§ What to produce: Print everything in the data from the line containing "The image size" down to the line containing "pyautogui.click(x=219, y=259)", including both of those lines. Leave the pictures out.

§ Records supplied:
## BEGIN
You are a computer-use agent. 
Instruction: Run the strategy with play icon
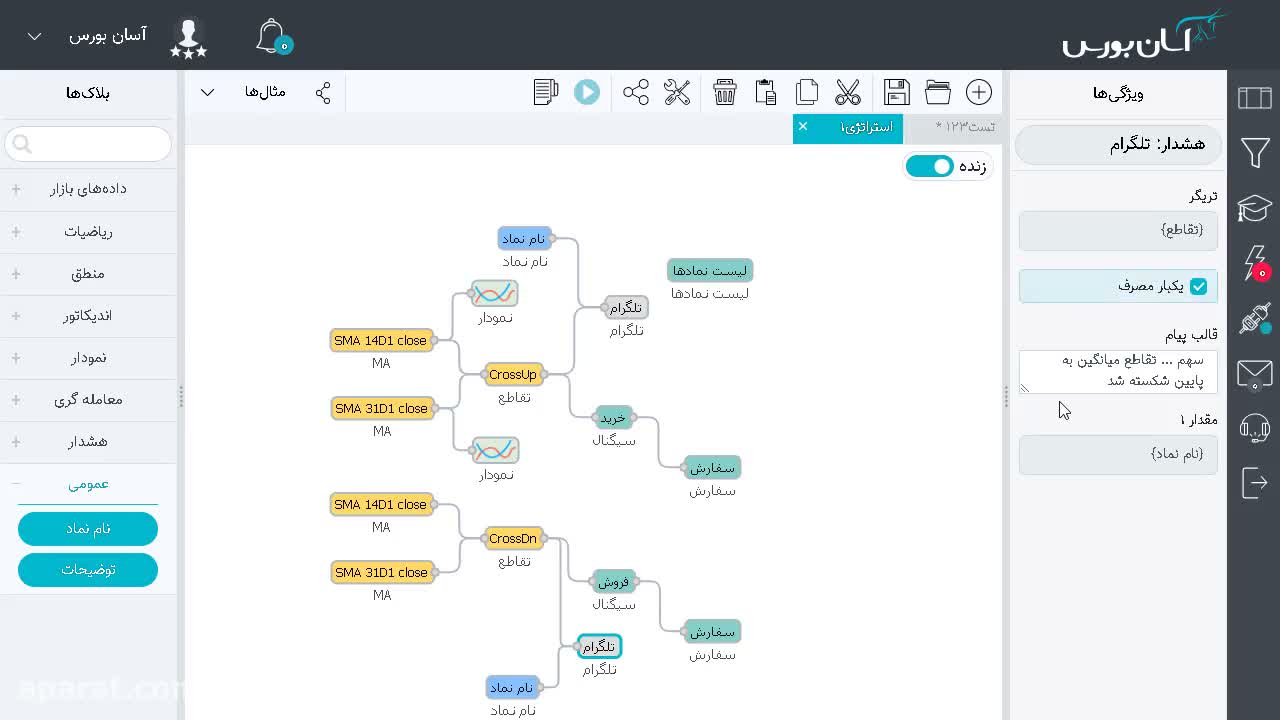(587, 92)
## END
## BEGIN
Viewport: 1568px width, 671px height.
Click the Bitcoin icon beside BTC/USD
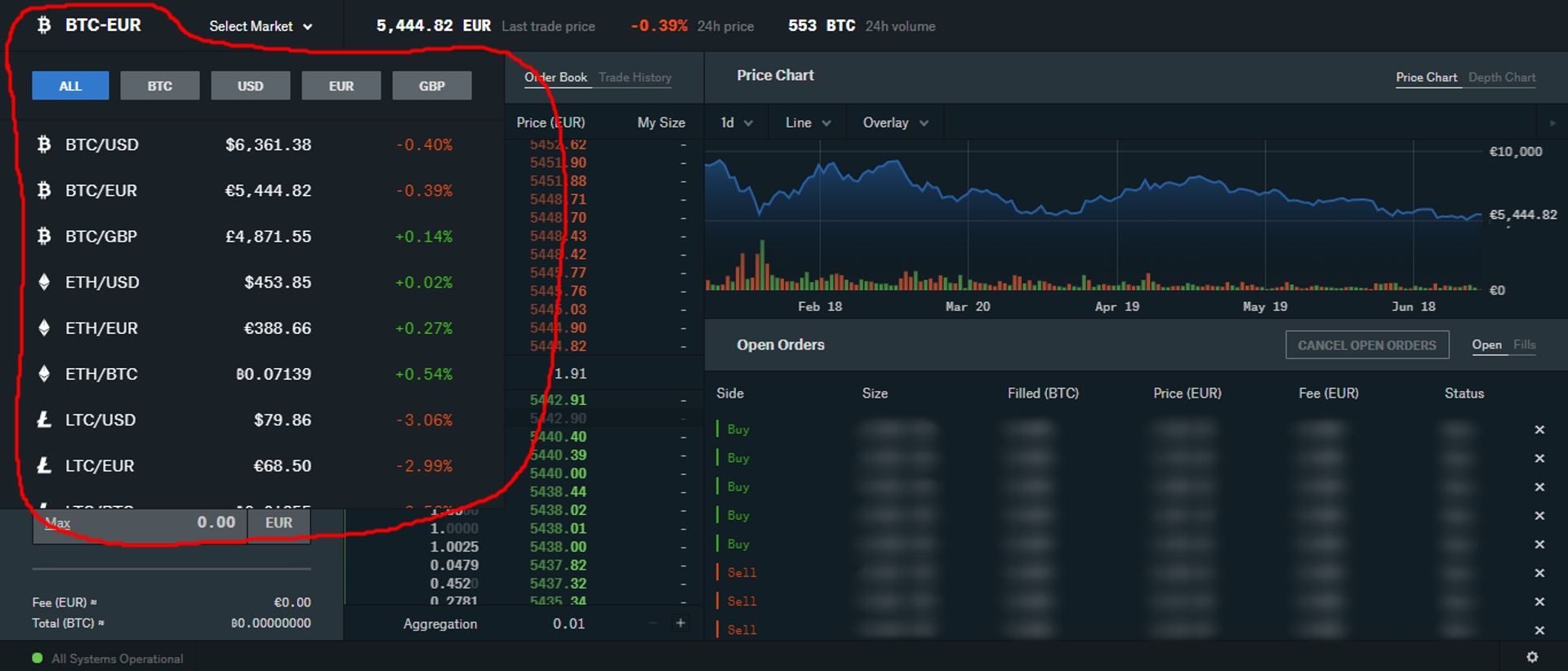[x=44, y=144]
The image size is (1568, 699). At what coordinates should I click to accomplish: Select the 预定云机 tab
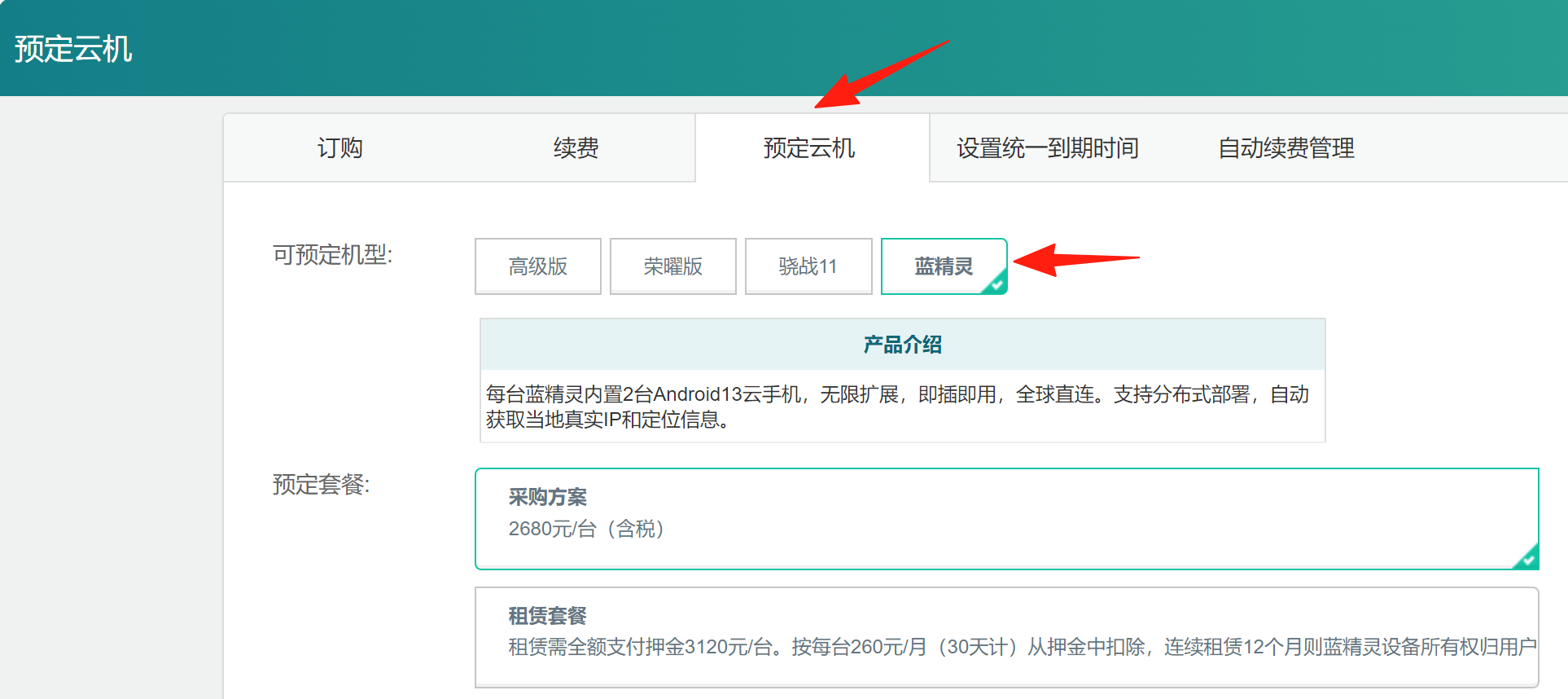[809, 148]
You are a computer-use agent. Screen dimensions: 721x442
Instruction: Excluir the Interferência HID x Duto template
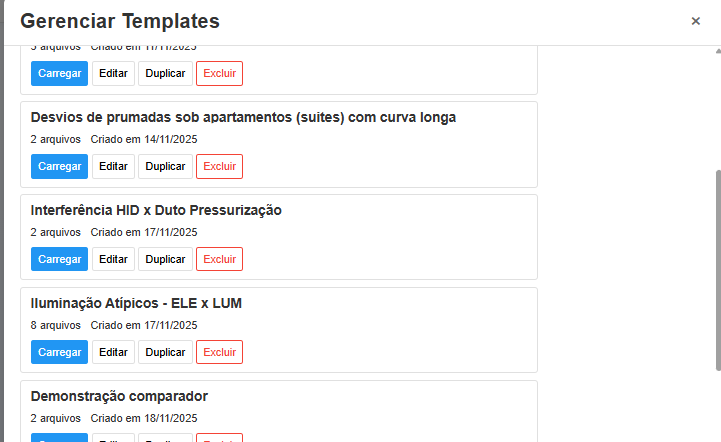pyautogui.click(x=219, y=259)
## END
§ The result:
The image size is (1568, 699). At what coordinates should I click to accomplish: Select the 预定云机 tab
[809, 148]
You are a computer-use agent. Screen dimensions: 721x442
Instruction: Excluir the Interferência HID x Duto template
pyautogui.click(x=219, y=259)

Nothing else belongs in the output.